Tier ll

Can someone explain to me the Tier ll “Grandfather Clause”. From what I was told. If your vessel is Tier ll compliant by the end of 2012 the vessel is Grandfathered in.

It will depend on the H.P. rating of the engine, what it is used for and when it was made???

Try these links and see if this helps


Yes the engines are main propulsion on a conventional tug doing conventional tugboat work and were new and installed in 1981 and rated at 940 each. In 2009 we had them rebuilt and upgraded to 1200 each. The upgrades did not bring them to Tier II compliance from what Cummins is telling me. I’ll research the links you sent and I appreciate the help.

Engines were emissions upgrades have been made in the past are typically allowed to run until 2020 regardless of age in California and these are considered the “grandfathered” engines.

All of our EMD engine have either received injector upgrades and a timing retard for the roots blown, turbo and injector upgrades for the turbo engines, and turbo conversions for some of the roots blown engines. They are all “grandfathered” and clear to run until 2020.

My advice, hurry up and upgrade now. Tier 2 doesn’t require exhaust post treatment. Get your engines upgraded and grandfathered before post treatment because that will significantly increase operating costs. We’re getting ready to Tier 2 two Cat 3512’s and we’re going to lose 100 horsepower on an already underpowered boat (though nobody seems to understand that the boat is already underwheeled and nobody is going to notice a 100hp loss). Apparently conversions that increase the horsepower of the engines aren’t really supported by the Carl Moyer funding anymore. I was trying to get our 3512B’s upgraded to C series engines during the next round of overhauls but I don’t think the state of California will pay for that due to the inherent increase in fuel consumption and emissions that follow a horsepower increase.
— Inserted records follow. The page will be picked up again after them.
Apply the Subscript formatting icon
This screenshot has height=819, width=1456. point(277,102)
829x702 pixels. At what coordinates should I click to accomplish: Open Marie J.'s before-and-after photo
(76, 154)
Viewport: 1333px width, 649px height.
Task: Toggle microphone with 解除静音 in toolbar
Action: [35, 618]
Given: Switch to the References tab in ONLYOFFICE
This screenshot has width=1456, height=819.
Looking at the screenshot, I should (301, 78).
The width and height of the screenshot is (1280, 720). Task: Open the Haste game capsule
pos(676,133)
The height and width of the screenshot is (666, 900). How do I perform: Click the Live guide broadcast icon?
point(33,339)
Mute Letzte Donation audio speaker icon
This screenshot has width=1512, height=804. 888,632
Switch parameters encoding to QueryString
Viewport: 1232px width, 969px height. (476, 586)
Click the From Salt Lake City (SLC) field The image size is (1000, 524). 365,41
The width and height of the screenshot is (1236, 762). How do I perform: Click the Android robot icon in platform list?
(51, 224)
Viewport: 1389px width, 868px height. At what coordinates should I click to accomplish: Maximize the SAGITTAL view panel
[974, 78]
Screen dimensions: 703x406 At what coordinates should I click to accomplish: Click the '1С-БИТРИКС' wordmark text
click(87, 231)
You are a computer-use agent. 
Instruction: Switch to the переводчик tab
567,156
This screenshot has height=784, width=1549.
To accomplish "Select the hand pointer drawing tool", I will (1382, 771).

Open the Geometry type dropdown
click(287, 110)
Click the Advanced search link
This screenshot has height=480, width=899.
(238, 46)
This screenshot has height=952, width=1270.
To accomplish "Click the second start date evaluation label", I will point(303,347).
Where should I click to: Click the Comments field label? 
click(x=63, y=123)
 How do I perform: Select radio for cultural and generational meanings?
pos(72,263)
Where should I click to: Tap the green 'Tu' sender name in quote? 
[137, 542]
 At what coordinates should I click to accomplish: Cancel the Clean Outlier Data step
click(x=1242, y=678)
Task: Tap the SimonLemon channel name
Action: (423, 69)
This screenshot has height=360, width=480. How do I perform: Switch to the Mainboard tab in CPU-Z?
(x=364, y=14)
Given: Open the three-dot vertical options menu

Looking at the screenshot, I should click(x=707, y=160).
According to Cummins. There is no way to upgrade the KTA 2300’s that we run in our boat. According to my research and others. The engines we run are prior Tier l.

What are the realities or ramifications if we continue to run these engines?

It would be a shame to take them out of service so soon after they were completely overhauled in 2009 and continue to run like a well oiled machine.

If you run in California hurry up and get your approval for Carl Moyer funding. They only pay for half of the costs at this time where they used to pay for the full cost. The ramification is that you my only be able to run the boat for 300 hours a year if you don’t meet the standards. Look up your regs. It varies a lot based on engine size and horsepower.

Every engine has a phase out date based on its year of manufacture. Our Cat 3512B engines were built in 1998. They are due for phase out in 2015. But, this is the last year for us to get Carl Moyer funding to bring the engines into tier 2 compliance. Bringing into compliance may involve an overhaul but in your case will require engine replacement. Doing the overhaul now in 2012 grandfathers the boat to run until 2020 where we will have to meet Tier 4. Don’t expect to get any money for selling your old engines, they require you destroy the block if you get funding. You are also required to operate in California waters for most of the boats operations.

The problem I am having is finding the regs for these particular engines and the realities of operating in NY and the tri state area.

When I contacted the folks at the Carl Moyer foundation they advised me the program is suspended at this time. But at the same time another individual I contacted through the same method with the Carl Moyer foundation told me the program is still in effect but couldn’t help me with the particulars.

They had a similar program in NY several years ago through the port authority and another agency but they would only help if you installed DDEC’s. I would rather paddle the boat than run those engines. Needless to say that program has come and gone.